2025年04月20日

「生命の讃歌」川端康成

谷崎潤一郎・川端康成 (中公文庫 み 9-16)
三島 由紀夫
中央公論新社
2020-05-21



作家だから当たり前かもしれないが、三島由紀夫の語彙がすごい。
114:生命の讃歌
全集にまとめて俄かに輝きを失う作家と、いよいよ輝きを増す作家とがあるが、川端康成は云うまでもなく後者の代表格の作家である。全集の第一巻から最終巻まで、清冽な一筋の流れ、あの「イタリアの歌」のような、明るくて哀切な一つの歌声が貫いている。個々の作品には暗さがひそんでいても、全集を通読する読者は、川端文学の貴重音が畢竟ひたむきな生命の讃歌であることを知るであろう。
「清冽」はなんとなくわかっても、「畢竟」は分からなかった。

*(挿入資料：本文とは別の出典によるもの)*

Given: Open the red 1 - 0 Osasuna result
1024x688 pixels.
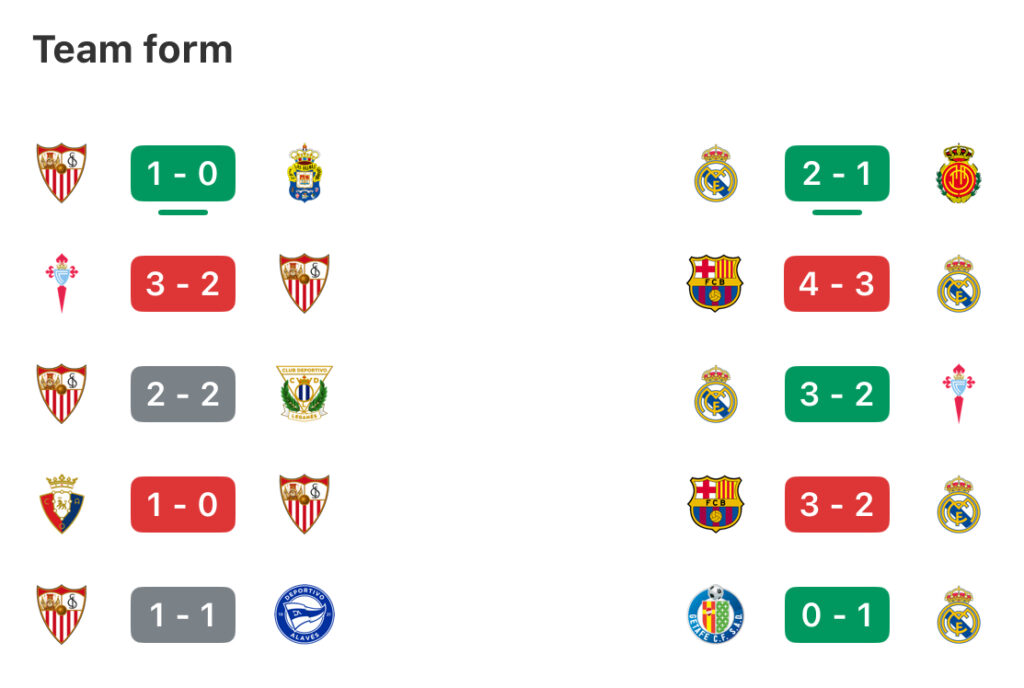Looking at the screenshot, I should coord(183,504).
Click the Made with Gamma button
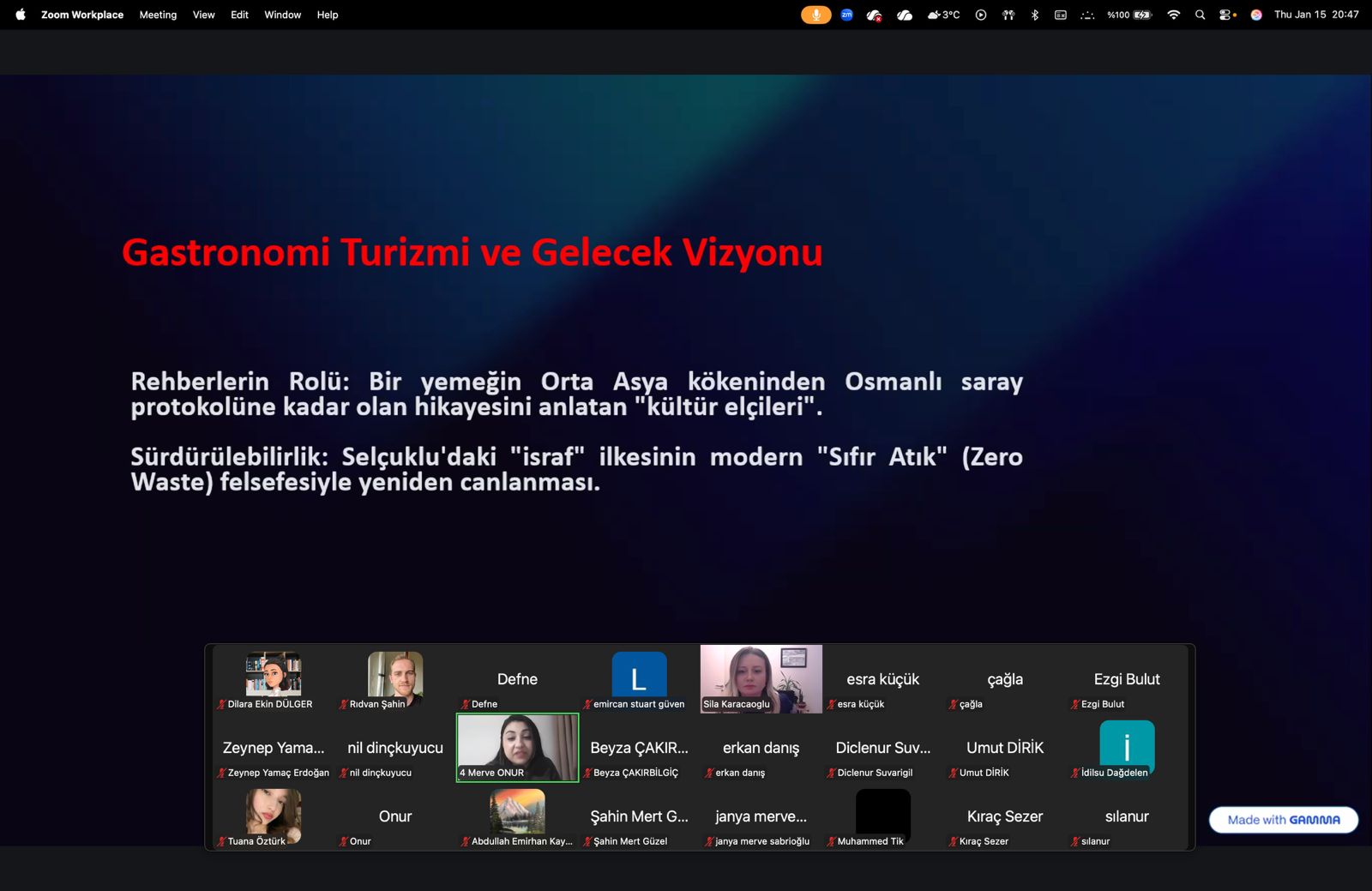 1283,820
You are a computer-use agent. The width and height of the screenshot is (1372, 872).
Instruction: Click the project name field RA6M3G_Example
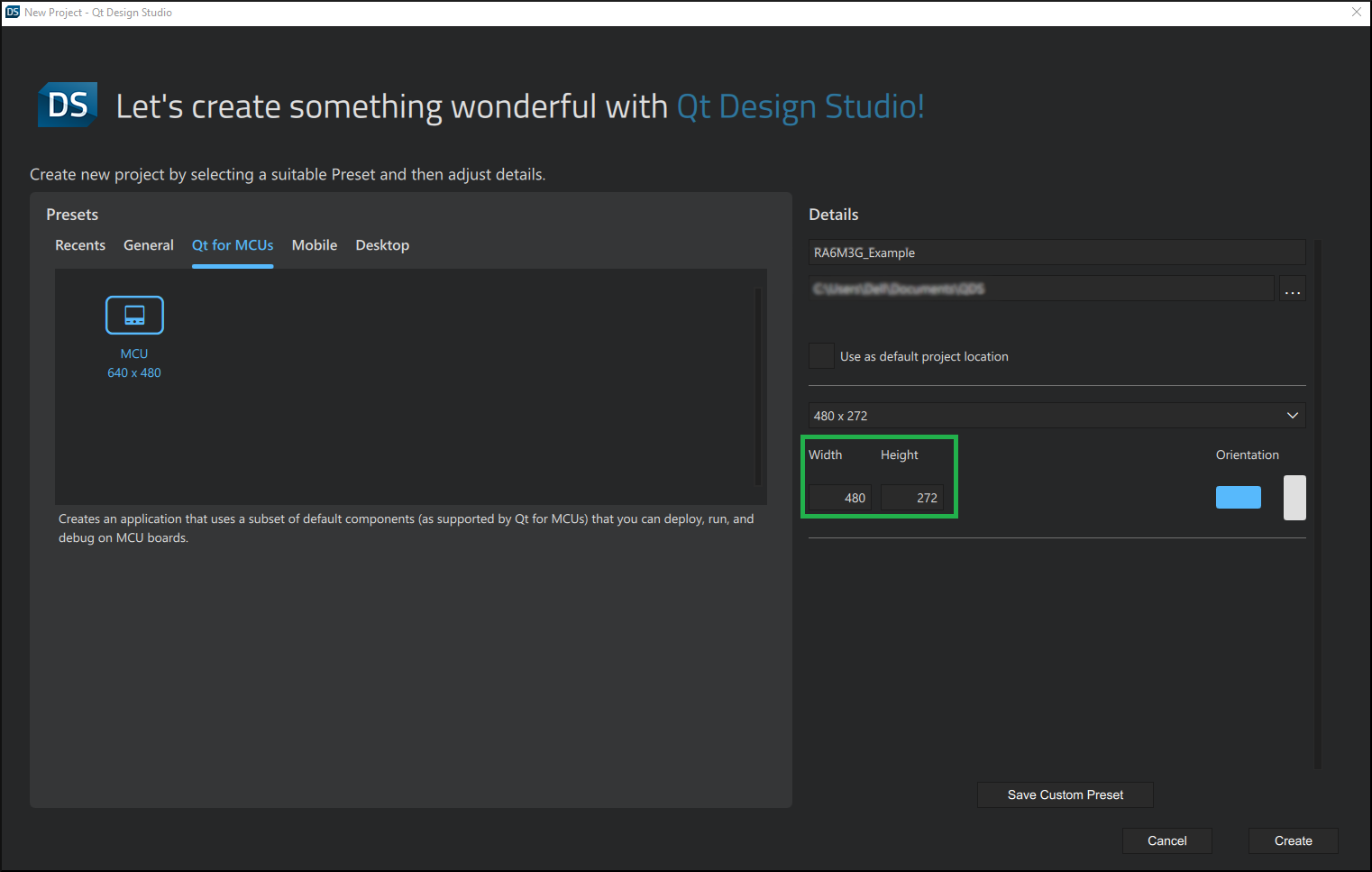click(x=1056, y=252)
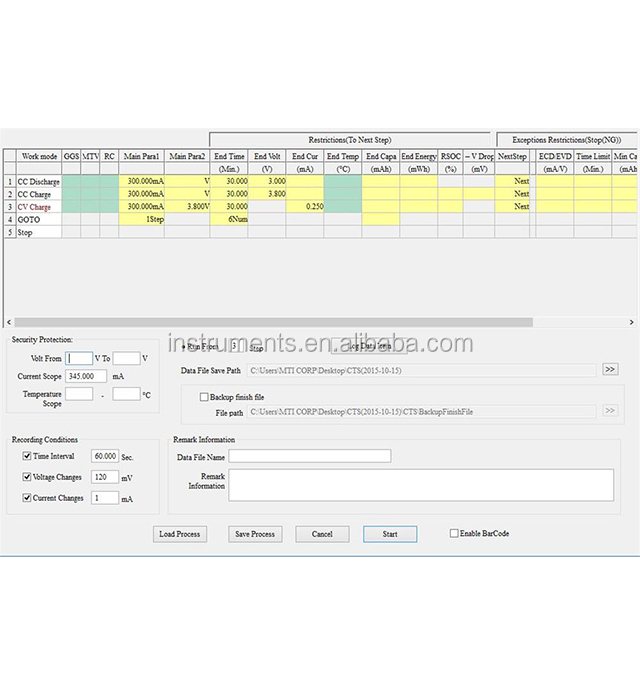Select the CC Discharge work mode cell
The image size is (640, 683).
point(38,181)
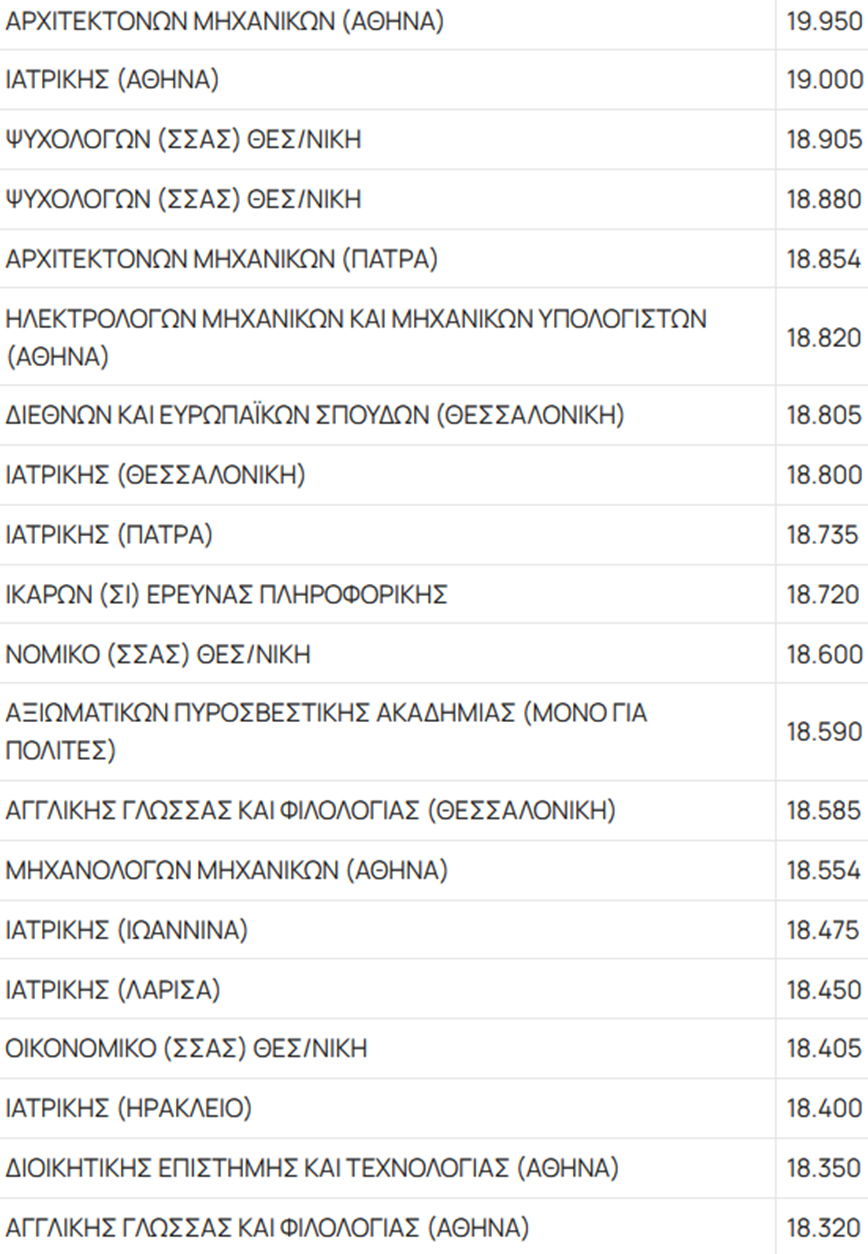Click the ΙΑΤΡΙΚΗΣ (ΠΑΤΡΑ) entry
Viewport: 868px width, 1254px height.
click(109, 535)
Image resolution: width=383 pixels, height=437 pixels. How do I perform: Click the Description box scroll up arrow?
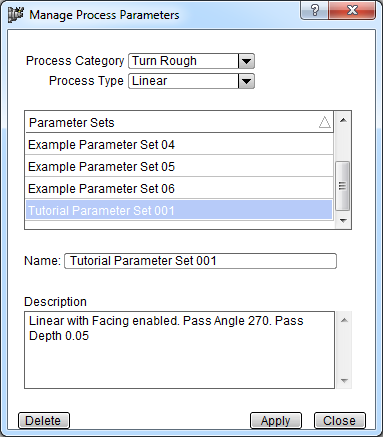[x=344, y=320]
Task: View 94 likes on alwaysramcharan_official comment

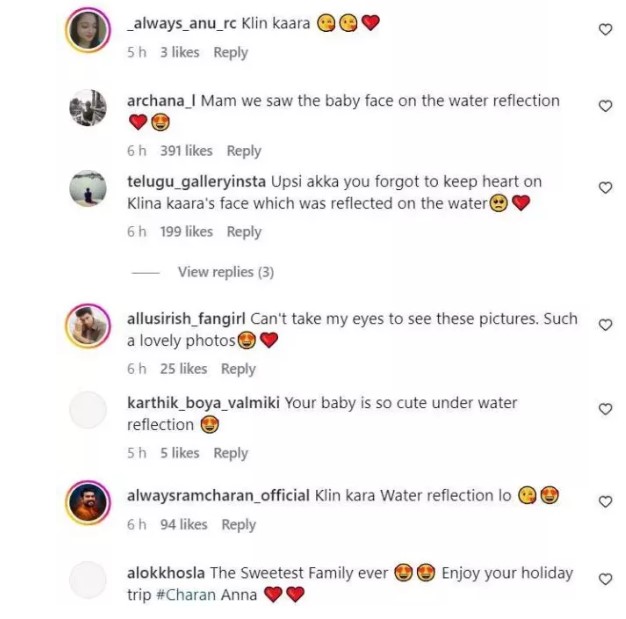Action: pos(183,524)
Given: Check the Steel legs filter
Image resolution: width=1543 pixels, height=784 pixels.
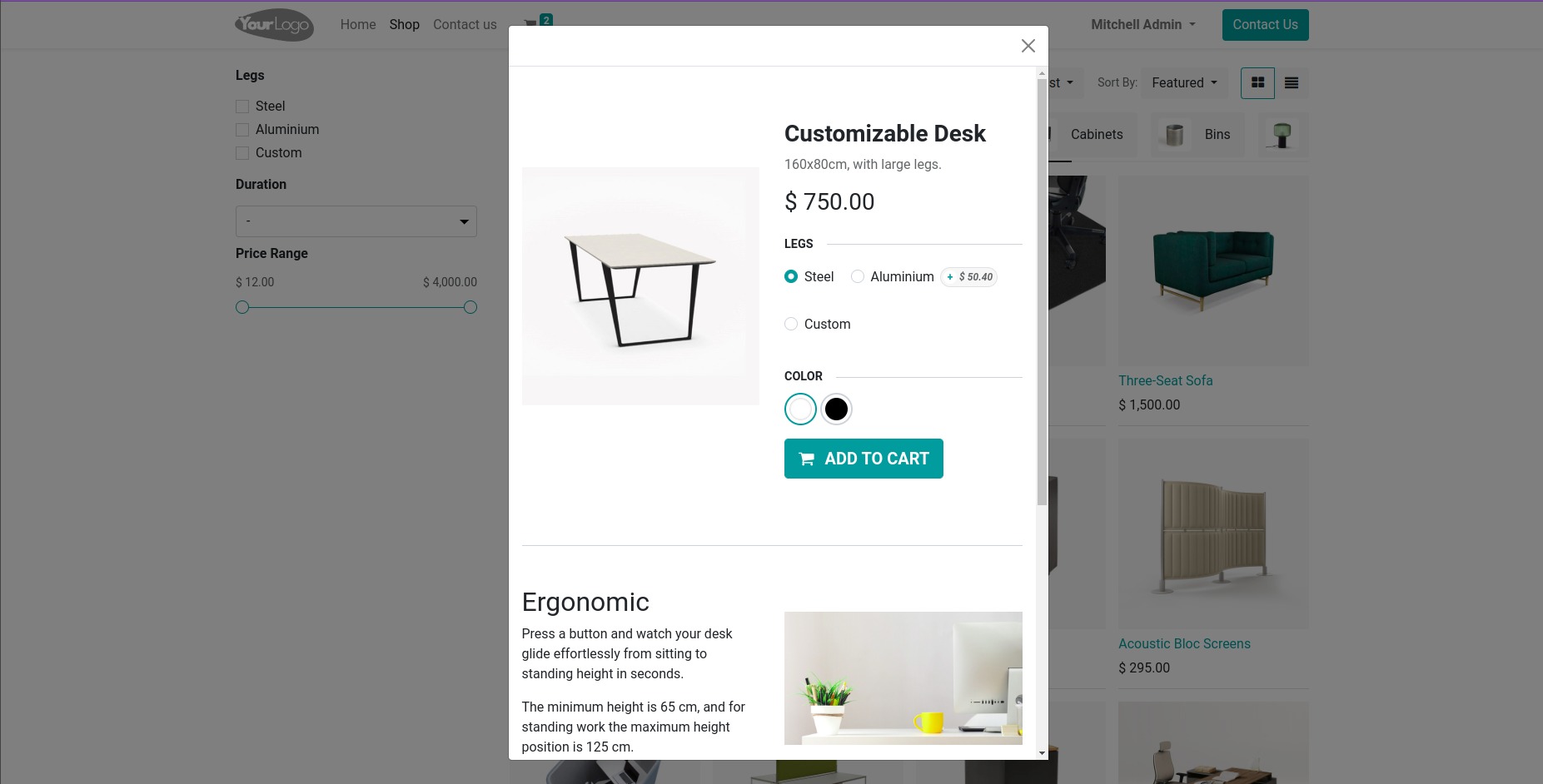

いや、これを普通に読みこなしていた当時の読者がすごいのか。
161:川端さんにとっての生命とは、生命イコール官能
「この間、川端さんの少女小説を沢山、まとめて一どきに読んだが、すごいね。すごくエロチックなんだ。川端さんの純文学の小説より、もっと生なエロティシズムなんだ。ああいうものを子供に読ませていいのかね」(中村真一郎)
正直、川端作品を教科書以外で読んだことがなかったので、『眠れる美女』をこの後読んでみた。
229:川端康成「眠れる美女」解説
この作品を文句なしに傑作と呼んでいる人は、私の他には、私の知る限り一人いる。それはエドワード・サイデンスティッカー氏である。およそ氏と私の文学観は夏と冬ほど違っているのに、会うたびにいつもこの作品の話が出て、この作品の話になると、それまで喧嘩をしていたわれわれが握手をすることになる。

267:長寿の芸術の花を〜川端氏の受賞によせて
川端氏は日本文学のもっともあえかな、もっとも幽玄な伝統を受け継ぎつつ、一方つねにこの危うい近代化をいそいできた国の精神の突端を歩いて来られた。その白刃渡りのような緊迫した精神史は、いつもなよやかな繊細な文体に包まれ、氏の近代の絶望は、かならず古典的な美の静謐に溶かし込まれていた。ノーベル文学賞が、氏の完璧な作品の制作と、その内面の葛藤との、文学者としてのもっとも真摯な戦いに与えられたことの意義はまことに大きい。それはいひとり川端氏のみでなく、千数百年にわたる日本の文学伝統と、同時に、日本の近代文学者の苦闘に対して与えられたものと感じられるからである。

274:北欧の町と海と〜「永遠の旅人」川端さん
さきごろ川端氏のノーベル文学賞演説を読んで深く心を打たれた。外国人に分からせようなどという配慮が一切なく、じかに本物を、日本人のこころのもっとも純粋微妙なものを、ぶつけようとされた気魄に感動した。これでなくてはいけない。あとは文化交流屋の仕事である。文学者は、素裸の、純粋なものをぶつければよいのである。以前、外国旅行中世話になった人への礼状を、川端氏が、すべて巻紙に墨で和文でしたため、もらった人は、みんなドナルド・キーン氏のところへ判読と翻訳をたのみに殺到し、キーン氏が困り切ったという噂を、いかにも川端氏らしい逸話だと聞いたことがあるが、すべてこの精神である。